__Your task__: Each line between the one holding "Where should I click to: Open" and the end of the material below, both included, is to be transcribed word for word, with pictures left out.

──────── Supplied material ────────

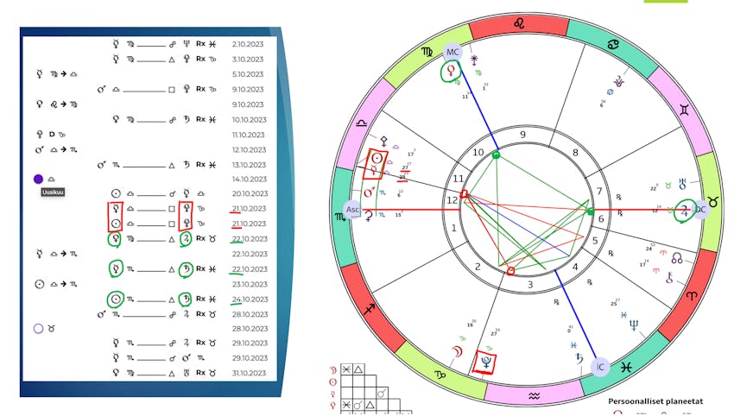Click the MC midheaven marker

coord(452,53)
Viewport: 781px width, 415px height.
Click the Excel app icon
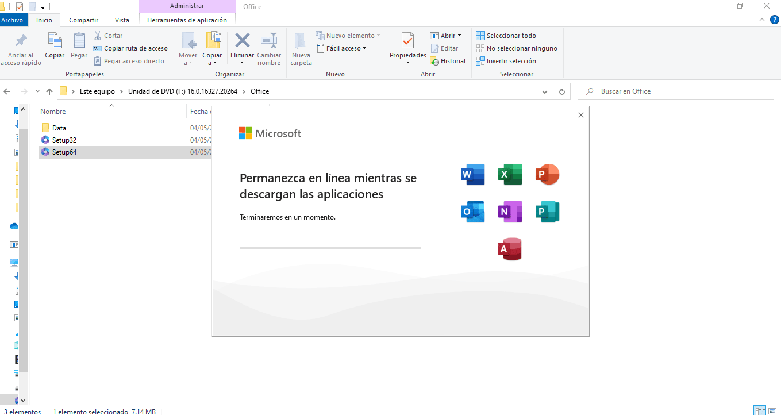[509, 174]
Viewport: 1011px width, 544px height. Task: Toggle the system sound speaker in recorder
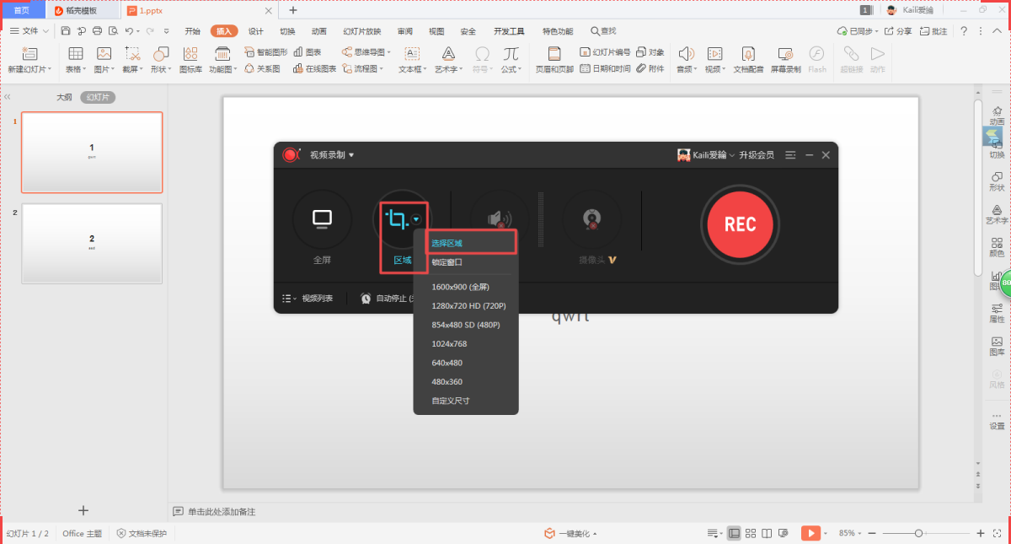(x=499, y=219)
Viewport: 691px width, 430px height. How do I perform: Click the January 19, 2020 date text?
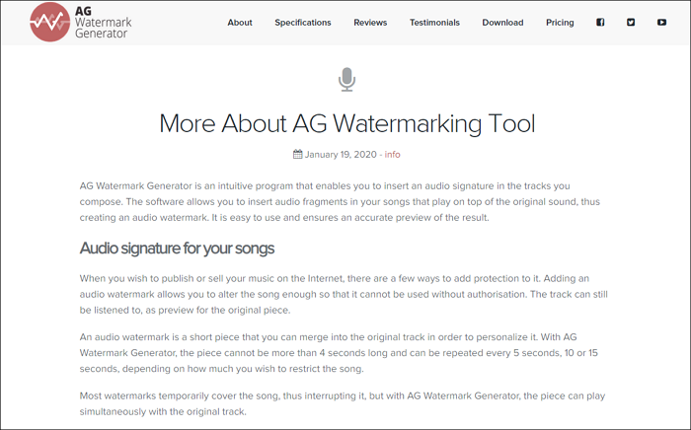343,155
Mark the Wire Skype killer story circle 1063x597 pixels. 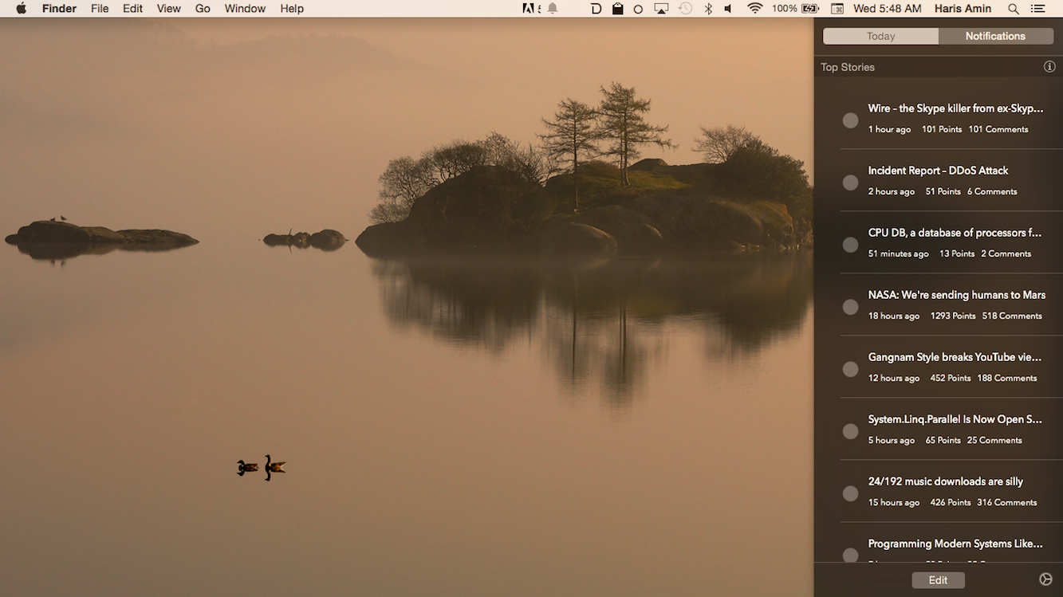pyautogui.click(x=850, y=120)
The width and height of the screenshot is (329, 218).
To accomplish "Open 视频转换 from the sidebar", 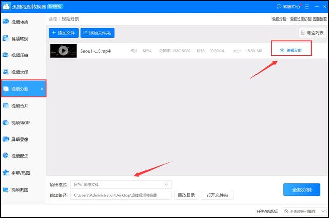I will click(20, 22).
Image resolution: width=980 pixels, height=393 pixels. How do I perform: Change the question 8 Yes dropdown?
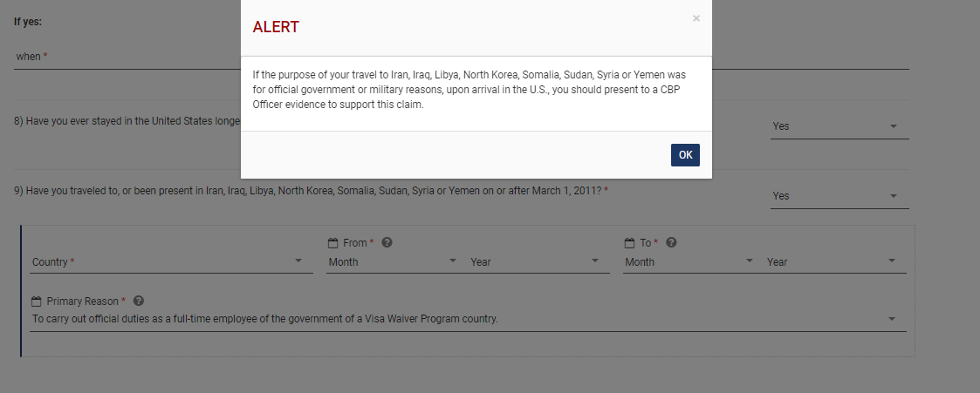[840, 126]
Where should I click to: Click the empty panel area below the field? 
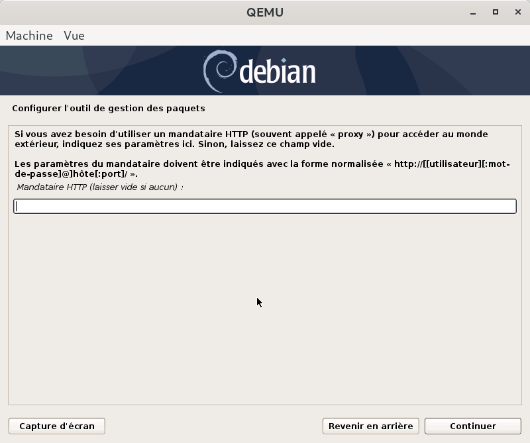[x=265, y=318]
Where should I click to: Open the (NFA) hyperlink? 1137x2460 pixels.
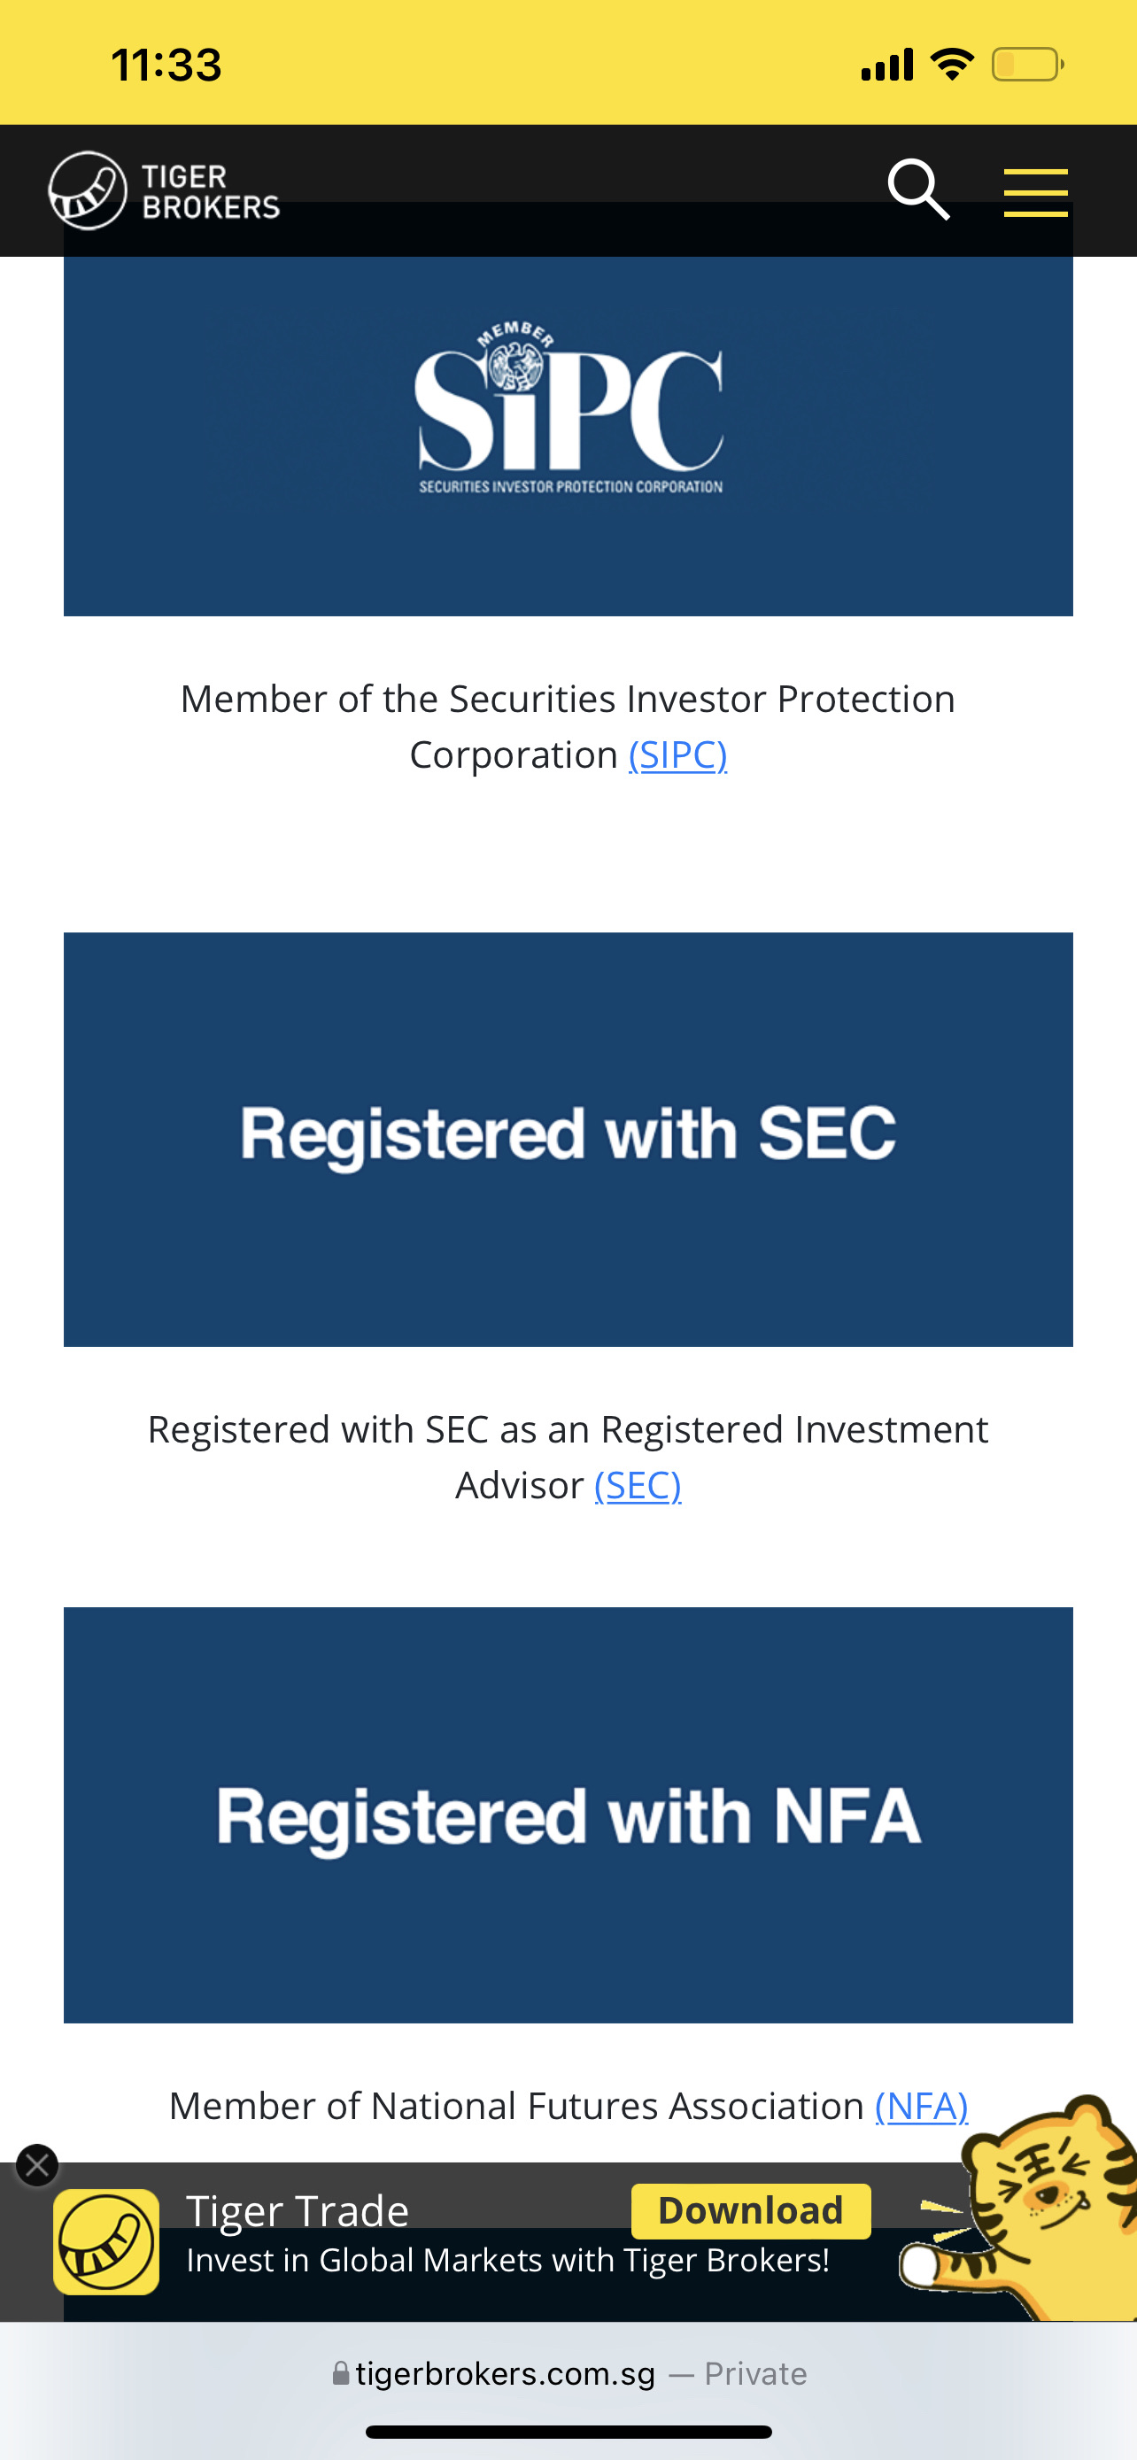click(x=921, y=2106)
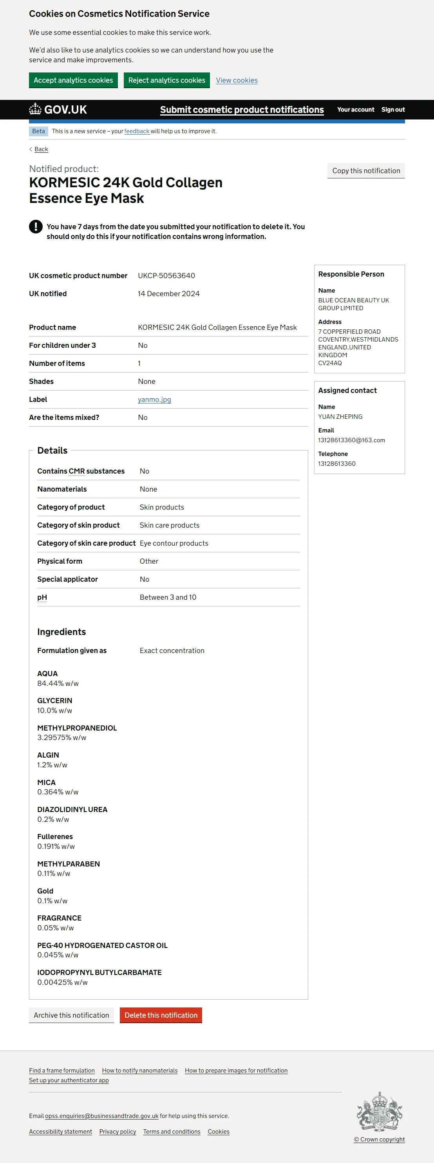Image resolution: width=434 pixels, height=1163 pixels.
Task: Accept analytics cookies
Action: [x=73, y=80]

────────

__Result of the exercise__:
Where should I click to: Open the (NFA) hyperlink? 1137x2460 pixels.
click(x=921, y=2106)
Image resolution: width=434 pixels, height=1163 pixels.
Task: Accept analytics cookies
Action: [x=73, y=80]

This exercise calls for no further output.